Awww, thanks, Sandy!

 

I am sure Amber will be the perfect color. Valentino darkened up over the last few years. I was never a big fan of light colored horses, until I got one. Now I just can't get enough of them!

 

And yes - I FINALLY figured out how to post pictures. Only took me 4 years lol.


----------



## Rebecca (Dec 30, 2010)

frosthillfarm said:


> Awww, thanks, Sandy!
> 
> 
> 
> ...



Nice to see my two favorite palomino boys!



I'm with you Karen, I never was a big fan of light colored horses, until Lucky and Valentino. Love my bays, easier to keep the clean appearance, but I could appreciate a nice palomino any day.

Rebecca


----------



## Riverrose28 (Jan 20, 2011)

I just learned how to post pictures, here goes another try: This is my hombred filly: River Rose Vanilla Sky Sundown, and the picture was taken by Sandy. I sold her, and a little piece of my heart went with her.


----------



## StarRidgeAcres (Jan 20, 2011)

I love palominos and have had several over the years. I can't say that I have a favorite color, but palomino sure would be high on the list. Here are some of mine:

Shoo Fly Acres Buttercup (aka Butter), 33.75" 19 year old mare (16yo in this picture). I think she's currently in foal, but don't know for sure. She's more of a golden color and carries silver I believe.






Bar Ls Pot O Gold (aka Goldie), 32", 20yo mare. Currently out on a long-term lease. She's a golden color and carries silver I think.






Star Ridge Acres Golden Miracle (aka Mira, aka Poopy). 27" 4yo mare. More of a "white" palomino. I need to get updated pics of her!






Sweetwaters Golden Junie, 33" 18yo mare. Pinto with one blue eye. A "white" palomino.






Previous horses:

Sera (golden)






Storm (now deceased). Very golden, partial blue eyes.


----------



## maplegum (Jan 20, 2011)

The many shades of Bailey.
















Love my golden boy


----------



## starlight stables (Jan 21, 2011)

**SUPPLIED DATA:**
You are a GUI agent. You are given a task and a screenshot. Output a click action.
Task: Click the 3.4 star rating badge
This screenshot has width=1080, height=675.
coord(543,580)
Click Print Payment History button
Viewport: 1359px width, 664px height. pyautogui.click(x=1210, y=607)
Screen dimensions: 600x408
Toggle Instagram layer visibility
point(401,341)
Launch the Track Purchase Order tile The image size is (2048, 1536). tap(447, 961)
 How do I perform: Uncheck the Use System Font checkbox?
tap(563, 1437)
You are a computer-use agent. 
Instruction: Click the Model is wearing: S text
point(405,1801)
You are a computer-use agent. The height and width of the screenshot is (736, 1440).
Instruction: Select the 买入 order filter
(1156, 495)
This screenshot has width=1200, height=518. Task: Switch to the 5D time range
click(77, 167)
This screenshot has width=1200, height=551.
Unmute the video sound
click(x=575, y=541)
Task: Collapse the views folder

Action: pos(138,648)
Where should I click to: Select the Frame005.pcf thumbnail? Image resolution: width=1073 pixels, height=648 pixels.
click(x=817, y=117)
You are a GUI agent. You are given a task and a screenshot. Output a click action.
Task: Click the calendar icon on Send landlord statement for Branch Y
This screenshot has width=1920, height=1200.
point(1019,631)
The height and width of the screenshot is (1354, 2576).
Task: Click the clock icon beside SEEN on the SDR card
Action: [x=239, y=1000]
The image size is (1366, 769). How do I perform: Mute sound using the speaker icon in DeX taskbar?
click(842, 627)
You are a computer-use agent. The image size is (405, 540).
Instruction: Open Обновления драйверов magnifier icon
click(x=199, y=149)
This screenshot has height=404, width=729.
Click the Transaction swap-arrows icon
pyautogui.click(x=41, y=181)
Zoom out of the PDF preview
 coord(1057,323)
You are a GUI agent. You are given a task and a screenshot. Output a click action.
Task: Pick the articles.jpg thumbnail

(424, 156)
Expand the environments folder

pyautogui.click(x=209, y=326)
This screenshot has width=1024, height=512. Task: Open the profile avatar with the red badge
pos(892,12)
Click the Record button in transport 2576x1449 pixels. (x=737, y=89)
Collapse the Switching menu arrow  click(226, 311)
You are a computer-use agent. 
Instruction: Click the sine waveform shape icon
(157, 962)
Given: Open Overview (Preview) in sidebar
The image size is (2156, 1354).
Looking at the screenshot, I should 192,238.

**GIVEN REQUEST:** In the forum thread, what height and age are given for the mare Bar Ls Pot O Gold?

**WORKED SOLUTION:** She is 32 inches tall and 20 years old.